The FAA answers to a higher power - Congress - but user fees and privatization of air traffic control services could remove that important oversight function from the hands of elected officials, AOPA warned. AOPA made its comments in response to an FAA document on funding ATC and other critical components of the nation's aviation system.
But loss of accountability isn't the only problem with user fees, which AOPA has repeatedly told the FAA are not an acceptable means of funding the agency in the future.
"The FAA must be very careful not to advance funding policies that would dismantle the air transportation network," said AOPA President Phil Boyer. "Virtually every citizen in the country benefits from this system that is so crucial to the nation's economy - whether or not they ever fly."
That's why AOPA supports using contributions from the general fund to cover at least 25 percent of the FAA's budget - a method used to support the marine transportation infrastructure. AOPA also supports using excise taxes on fuel, like those already in place, to fund the FAA and ensure that it remains accountable to Congress and taxpayers.
Safety is also at stake. With a fee-for-service system, some pilots will simply avoid talking to air traffic control even when they need to - putting themselves, their passengers, and other aircraft at risk.
"Instead of imposing user fees to fill perceived shortfalls, the FAA should work with the aviation community to find cost savings by eliminating FAA services that are no longer needed and to identify creative ways to fund the capital improvements needed to modernize the air traffic control system," Boyer said.
AOPA has argued that user fees would disproportionately impact general aviation pilots, who are the only system users who must pay out of their own pockets, while the airlines can transfer their costs to passengers.
For almost a year, the FAA has increasingly voiced concern that the Airport and Airway Trust Fund is running out of money, even though the Office of Management and Budget says otherwise.

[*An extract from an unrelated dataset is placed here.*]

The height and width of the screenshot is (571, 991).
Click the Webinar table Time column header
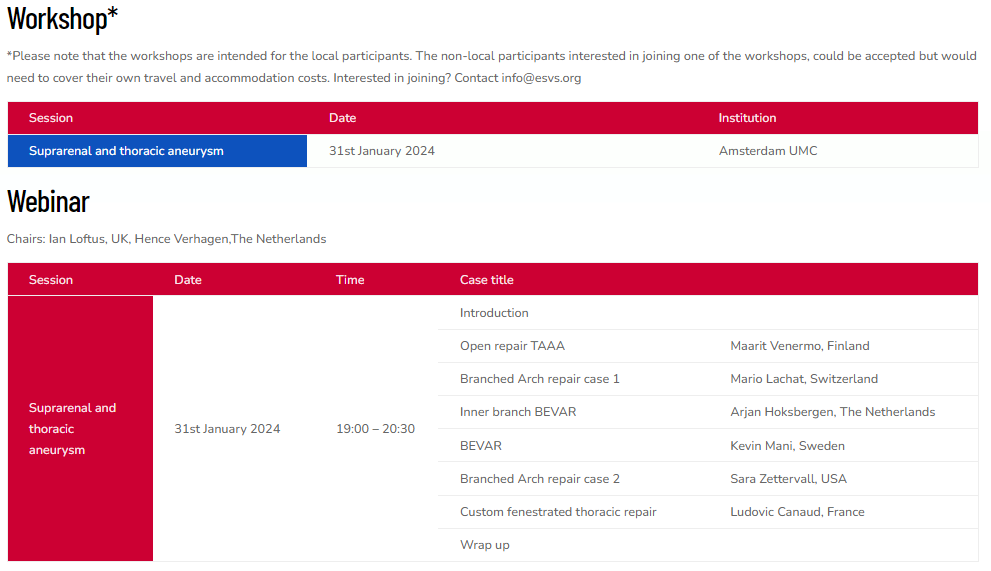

The agency forcefully stated those concerns - and made its case for imposing user fees - in a document titled "Questions on Future Funding of the Air Traffic Control System, Other Aviation System Components, and Related Issues" that was recently published in the Federal Register. AOPA's comments to the agency were written in response to that document.
The FAA stated a need for a consistent and stable revenue stream, ignoring that fact that the existing system of taxes and congressional budget processes have provided just that for years. Since 1982, the FAA's operation spending level has grown from $2.9 billion to $7.7 billion. This has financed billions of dollars in investments in airports, air traffic control equipment, and facilities and operations of the FAA. In years when the balances in the Airport and Airway Trust Fund were high, and in those times when it was low, the FAA has benefited from the stability provided by the unified federal budget process.